[WRITTEN EXERCISE]:
Convert every one of the records below into a single numbered list, leaving out any blank lines.

[EXTRACTED ENTRIES]:
####
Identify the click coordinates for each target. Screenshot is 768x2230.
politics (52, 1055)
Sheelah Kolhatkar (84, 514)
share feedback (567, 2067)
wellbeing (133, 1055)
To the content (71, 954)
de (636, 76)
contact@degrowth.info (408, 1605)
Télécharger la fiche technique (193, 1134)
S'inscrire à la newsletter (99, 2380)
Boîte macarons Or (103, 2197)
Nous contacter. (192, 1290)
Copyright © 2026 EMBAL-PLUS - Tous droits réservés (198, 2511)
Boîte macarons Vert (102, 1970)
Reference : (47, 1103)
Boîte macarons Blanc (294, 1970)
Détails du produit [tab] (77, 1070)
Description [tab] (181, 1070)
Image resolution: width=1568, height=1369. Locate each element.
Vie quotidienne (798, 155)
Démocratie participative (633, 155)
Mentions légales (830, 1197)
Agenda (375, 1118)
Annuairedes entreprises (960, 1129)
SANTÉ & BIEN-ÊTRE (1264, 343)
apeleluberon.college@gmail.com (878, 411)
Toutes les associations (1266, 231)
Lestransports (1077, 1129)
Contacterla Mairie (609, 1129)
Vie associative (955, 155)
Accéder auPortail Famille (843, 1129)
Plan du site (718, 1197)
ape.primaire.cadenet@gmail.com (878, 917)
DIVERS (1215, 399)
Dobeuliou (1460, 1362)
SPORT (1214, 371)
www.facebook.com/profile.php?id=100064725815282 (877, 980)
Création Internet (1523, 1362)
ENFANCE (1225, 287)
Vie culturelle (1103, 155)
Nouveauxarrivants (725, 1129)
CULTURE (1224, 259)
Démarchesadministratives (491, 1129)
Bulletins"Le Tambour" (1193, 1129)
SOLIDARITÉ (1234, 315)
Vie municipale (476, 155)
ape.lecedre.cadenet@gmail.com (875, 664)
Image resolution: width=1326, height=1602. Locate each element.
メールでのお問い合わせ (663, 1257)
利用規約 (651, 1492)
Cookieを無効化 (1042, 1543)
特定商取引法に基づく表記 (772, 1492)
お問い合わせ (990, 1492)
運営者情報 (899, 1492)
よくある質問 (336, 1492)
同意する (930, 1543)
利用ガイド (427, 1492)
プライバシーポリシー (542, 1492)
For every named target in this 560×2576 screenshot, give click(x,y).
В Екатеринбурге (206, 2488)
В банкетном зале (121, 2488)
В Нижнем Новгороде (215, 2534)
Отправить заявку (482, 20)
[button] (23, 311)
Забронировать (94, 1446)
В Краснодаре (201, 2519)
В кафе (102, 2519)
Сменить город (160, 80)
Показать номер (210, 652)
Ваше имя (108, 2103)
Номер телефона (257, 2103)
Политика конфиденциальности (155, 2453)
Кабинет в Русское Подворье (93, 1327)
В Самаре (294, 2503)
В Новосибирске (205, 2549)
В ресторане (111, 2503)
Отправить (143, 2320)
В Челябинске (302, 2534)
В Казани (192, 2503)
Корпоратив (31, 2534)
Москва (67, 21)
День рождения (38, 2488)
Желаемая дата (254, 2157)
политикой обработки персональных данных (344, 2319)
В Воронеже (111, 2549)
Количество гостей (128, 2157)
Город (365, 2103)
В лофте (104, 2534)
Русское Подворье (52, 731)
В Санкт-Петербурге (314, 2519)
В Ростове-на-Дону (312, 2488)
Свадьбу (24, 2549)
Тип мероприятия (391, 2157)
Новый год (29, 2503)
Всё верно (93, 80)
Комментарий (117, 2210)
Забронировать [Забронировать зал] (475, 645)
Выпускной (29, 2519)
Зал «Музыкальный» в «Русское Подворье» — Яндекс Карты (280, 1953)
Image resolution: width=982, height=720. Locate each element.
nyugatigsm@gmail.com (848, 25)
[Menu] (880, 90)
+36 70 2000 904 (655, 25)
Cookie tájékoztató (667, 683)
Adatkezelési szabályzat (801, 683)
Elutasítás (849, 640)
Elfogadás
####
[RESULT FOR THIS TASK]:
1. Identify the click coordinates for each target. Screenshot is 768x2230.
2. politics (52, 1055)
3. Sheelah Kolhatkar (84, 514)
4. share feedback (567, 2067)
5. wellbeing (133, 1055)
6. To the content (71, 954)
7. de (636, 76)
8. contact@degrowth.info (408, 1605)
9. Télécharger la fiche technique (193, 1134)
10. S'inscrire à la newsletter (99, 2380)
11. Boîte macarons Or (103, 2197)
12. Nous contacter. (192, 1290)
13. Copyright © 2026 EMBAL-PLUS - Tous droits réservés (198, 2511)
14. Boîte macarons Vert (102, 1970)
15. Reference : (47, 1103)
16. Boîte macarons Blanc (294, 1970)
17. Détails du produit [tab] (77, 1070)
18. Description [tab] (181, 1070)
19. Image resolution: width=1568, height=1369. Locate each element.
20. Vie quotidienne (798, 155)
21. Démocratie participative (633, 155)
22. Mentions légales (830, 1197)
23. Agenda (375, 1118)
24. Annuairedes entreprises (960, 1129)
25. SANTÉ & BIEN-ÊTRE (1264, 343)
26. apeleluberon.college@gmail.com (878, 411)
27. Toutes les associations (1266, 231)
28. Lestransports (1077, 1129)
29. Contacterla Mairie (609, 1129)
30. Vie associative (955, 155)
31. Accéder auPortail Famille (843, 1129)
32. Plan du site (718, 1197)
33. ape.primaire.cadenet@gmail.com (878, 917)
34. DIVERS (1215, 399)
35. Dobeuliou (1460, 1362)
36. SPORT (1214, 371)
37. www.facebook.com/profile.php?id=100064725815282 (877, 980)
38. Création Internet (1523, 1362)
39. ENFANCE (1225, 287)
40. Vie culturelle (1103, 155)
41. Nouveauxarrivants (725, 1129)
42. CULTURE (1224, 259)
43. Démarchesadministratives (491, 1129)
44. Bulletins"Le Tambour" (1193, 1129)
45. SOLIDARITÉ (1234, 315)
46. Vie municipale (476, 155)
47. ape.lecedre.cadenet@gmail.com (875, 664)
48. Image resolution: width=1326, height=1602. Locate each element.
49. メールでのお問い合わせ (663, 1257)
50. 利用規約 (651, 1492)
51. Cookieを無効化 (1042, 1543)
52. 特定商取引法に基づく表記 (772, 1492)
53. お問い合わせ (990, 1492)
54. 運営者情報 (899, 1492)
55. よくある質問 (336, 1492)
56. 同意する (930, 1543)
57. 利用ガイド (427, 1492)
58. プライバシーポリシー (542, 1492)
59. For every named target in this 560×2576 screenshot, give click(x,y).
60. В Екатеринбурге (206, 2488)
61. В банкетном зале (121, 2488)
62. В Нижнем Новгороде (215, 2534)
63. Отправить заявку (482, 20)
64. [button] (23, 311)
65. Забронировать (94, 1446)
66. В Краснодаре (201, 2519)
67. В кафе (102, 2519)
68. Сменить город (160, 80)
69. Показать номер (210, 652)
70. Ваше имя (108, 2103)
71. Номер телефона (257, 2103)
72. Политика конфиденциальности (155, 2453)
73. Кабинет в Русское Подворье (93, 1327)
74. В Самаре (294, 2503)
75. В Новосибирске (205, 2549)
76. В ресторане (111, 2503)
77. Отправить (143, 2320)
78. В Челябинске (302, 2534)
79. В Казани (192, 2503)
80. Корпоратив (31, 2534)
81. Москва (67, 21)
82. День рождения (38, 2488)
83. Желаемая дата (254, 2157)
84. политикой обработки персональных данных (344, 2319)
85. В Воронеже (111, 2549)
86. Количество гостей (128, 2157)
87. Город (365, 2103)
88. В лофте (104, 2534)
89. Русское Подворье (52, 731)
90. В Санкт-Петербурге (314, 2519)
91. В Ростове-на-Дону (312, 2488)
92. Свадьбу (24, 2549)
93. Тип мероприятия (391, 2157)
94. Новый год (29, 2503)
95. Всё верно (93, 80)
96. Комментарий (117, 2210)
97. Забронировать [Забронировать зал] (475, 645)
98. Выпускной (29, 2519)
99. Зал «Музыкальный» в «Русское Подворье» — Яндекс Карты (280, 1953)
100. Image resolution: width=982, height=720. Locate each element.
101. nyugatigsm@gmail.com (848, 25)
102. [Menu] (880, 90)
103. +36 70 2000 904 (655, 25)
104. Cookie tájékoztató (667, 683)
105. Adatkezelési szabályzat (801, 683)
106. Elutasítás (849, 640)
107. Elfogadás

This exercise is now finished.